Setting World Cup considerations –or grievances -to one side, the 14-nation study found that in 2003 Portugal had the lowest life expectancy at birth for men, -almost 4 years less than the highest (Sweden).
Italy and France were the top two nations for life expectancy –among women. Italy narrowly beat France as far as life-expectancy for men was concerned.
Between 1995 and 2003 life expectancy at birth rose in all 14 European countries by on average 3 months each year for men and 2 months for women, claims the report from the first year’s work of the European Health Expectancy Monitoring Unit* (EHEMU).

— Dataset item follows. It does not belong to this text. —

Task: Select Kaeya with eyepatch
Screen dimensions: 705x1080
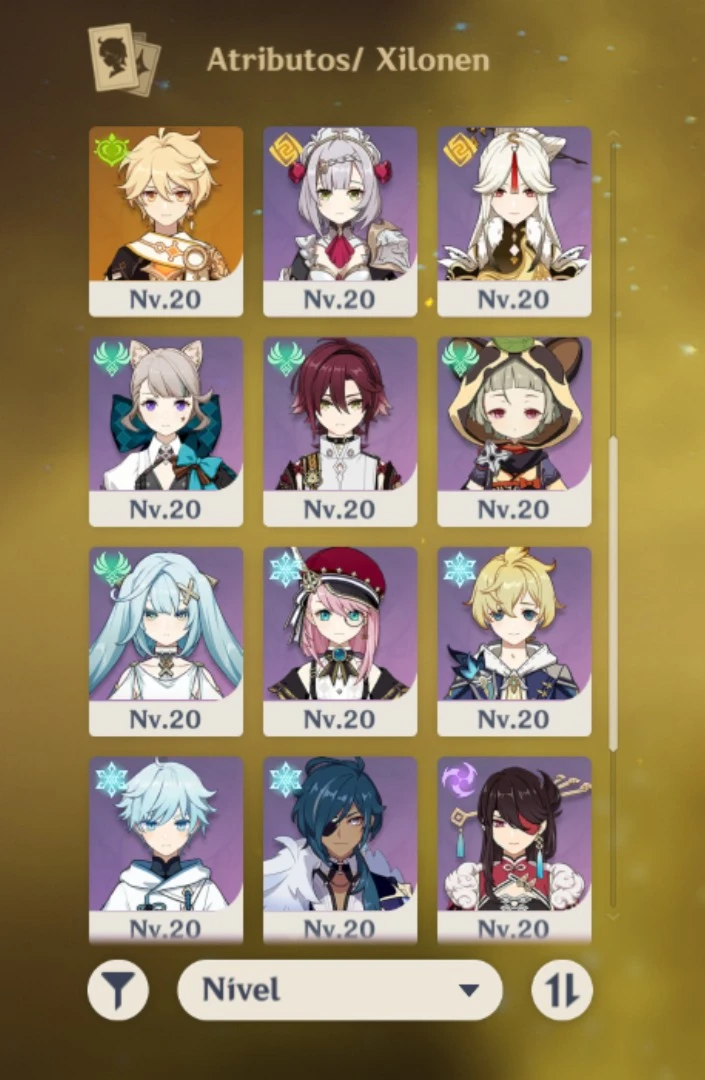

In 2003 Portugal had the lowest life expectancy at birth for men, almost 4 years less than the highest (Sweden). Women’s life expectancy was lowest in Denmark and highest in France.
2003Annual increase in LE at birth (months)2003Annual increase in LE at birth (months)
“Whether the extra years of life gained were spent in good or bad health remains a crucial question,” said Professor Carol Jagger from the University of Leicester who co-leads the EHEMU project.
“Compared to life expectancy, disability-free life expectancy varied more widely across the EU countries but this may be due to cultural differences in how people report disability. So at present ranking countries by the years people live without disability is not recommended. However the trends between 1995 and 2001 will be less sensitive to such differences so we can compare how disability-free life expectancy is tracking life expectancy between countries”.
The report found that between 1995 and 2001 Belgium, Italy and Spain appeared to be the healthiest countries as both men and women’s disability-free life expectancy at birth was increasing faster than life expectancy. In Denmark, Great Britain and Portugal disability-free life expectancy was increasing at the same rate as life expectancy. Other countries showed differences between men and women: in the Netherlands men’s disability-free life expectancy increased faster than life expectancy but women’s disability-free life expectancy declined over the period so Dutch women were living longer but the extra years were spent with disability.
“We now have to explore the reasons for these differences through in-depth analyses” said Professor Jagger. “EU countries vary widely on a number of factors that could be responsible such as smoking and diet as well as the prevalence of diseases that commonly result in disability such as stroke and coronary heart disease. The new EU structural indicator Healthy Life Years which will be based on more comparable data, is an important step forward in monitoring the health of our ageing European populations for future planning.